Speaking of rides in boxes: one of my favorites is Runaway Mountain at Six Flags Over Texas. How does the S&MC model compare to Premier’s take on the layout? I’ve always wanted to try one.
Lots of great pictures and info here! Interested to hear what you did in your visit otherwise.
We had a hell of a day. Drove over from Denver and did the Hanging Lake Hike (were trying to bike down the path you mentioned but they closed it a week before our visit due to peak run off), went to an awesome brewery for a tour, visited the park, and went to the Hot Springs... and drove back to Denver that night, like crazy people.
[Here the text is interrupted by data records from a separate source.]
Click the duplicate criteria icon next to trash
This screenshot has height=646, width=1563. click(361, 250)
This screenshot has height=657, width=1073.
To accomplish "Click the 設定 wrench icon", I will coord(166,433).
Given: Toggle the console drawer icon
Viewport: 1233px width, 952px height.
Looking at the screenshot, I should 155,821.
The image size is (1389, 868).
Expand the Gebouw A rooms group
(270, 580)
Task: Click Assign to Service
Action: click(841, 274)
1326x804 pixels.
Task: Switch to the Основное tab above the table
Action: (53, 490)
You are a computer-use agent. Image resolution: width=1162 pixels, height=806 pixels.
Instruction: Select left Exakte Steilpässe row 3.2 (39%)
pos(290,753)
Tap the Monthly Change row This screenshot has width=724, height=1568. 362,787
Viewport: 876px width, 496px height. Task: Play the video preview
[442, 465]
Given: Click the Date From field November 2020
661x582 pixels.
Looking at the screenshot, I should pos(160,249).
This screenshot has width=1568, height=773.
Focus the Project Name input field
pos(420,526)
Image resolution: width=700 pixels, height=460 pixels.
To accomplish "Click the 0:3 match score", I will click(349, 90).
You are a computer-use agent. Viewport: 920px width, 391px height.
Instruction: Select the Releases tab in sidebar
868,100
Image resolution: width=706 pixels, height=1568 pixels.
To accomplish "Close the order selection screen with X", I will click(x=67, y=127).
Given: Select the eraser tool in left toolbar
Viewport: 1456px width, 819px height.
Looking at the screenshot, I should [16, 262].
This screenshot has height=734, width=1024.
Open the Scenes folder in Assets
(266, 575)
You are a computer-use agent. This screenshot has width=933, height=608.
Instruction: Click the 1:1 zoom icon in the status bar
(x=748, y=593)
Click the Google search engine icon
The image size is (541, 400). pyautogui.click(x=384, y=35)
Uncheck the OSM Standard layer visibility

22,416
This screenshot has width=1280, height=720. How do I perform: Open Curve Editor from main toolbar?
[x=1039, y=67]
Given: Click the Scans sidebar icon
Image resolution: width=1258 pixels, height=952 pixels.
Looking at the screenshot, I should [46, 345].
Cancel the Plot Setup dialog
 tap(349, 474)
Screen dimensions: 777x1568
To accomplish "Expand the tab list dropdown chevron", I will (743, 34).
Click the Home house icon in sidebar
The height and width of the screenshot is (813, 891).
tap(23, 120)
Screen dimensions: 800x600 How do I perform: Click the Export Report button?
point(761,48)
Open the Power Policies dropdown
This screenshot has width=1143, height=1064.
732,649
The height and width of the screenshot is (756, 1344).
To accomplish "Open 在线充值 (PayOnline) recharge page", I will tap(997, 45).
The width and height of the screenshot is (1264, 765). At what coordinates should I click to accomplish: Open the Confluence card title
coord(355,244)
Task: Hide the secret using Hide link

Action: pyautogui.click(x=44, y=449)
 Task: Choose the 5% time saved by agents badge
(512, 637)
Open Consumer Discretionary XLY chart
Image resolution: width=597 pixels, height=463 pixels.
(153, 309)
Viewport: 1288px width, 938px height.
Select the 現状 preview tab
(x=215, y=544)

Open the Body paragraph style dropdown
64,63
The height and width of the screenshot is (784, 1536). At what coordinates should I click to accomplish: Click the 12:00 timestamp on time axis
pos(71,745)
I really enjoyed my time at Glenwood Caverns and didn't even notice the Speleobox. I would've likely done it! Girlfriend was also terrified of the Screamin' Swing but we had a great time once she got on.
This is quite honestly my favorite report I've read about Glenwood Caverns, anywhere. I really appreciate the amount of detail and photos you put into showing off all this park has to offer. Thank you so much for taking the time to really craft this Andy!
Change the scheme, Alter the mood! Electrify the boys and girls if you would be so kind!
This park is really interesting to me, I love mountain coasters but hate paying $15-$20 a pop to ride them once so having one included with a crazy looking drop tower and some other attractions on top of a mountain is a just a really cool concept. While this place isn't a must see destination for me or anything if I was ever in the area I'd love to spend a day there.
As others have said great report, really enjoyed this.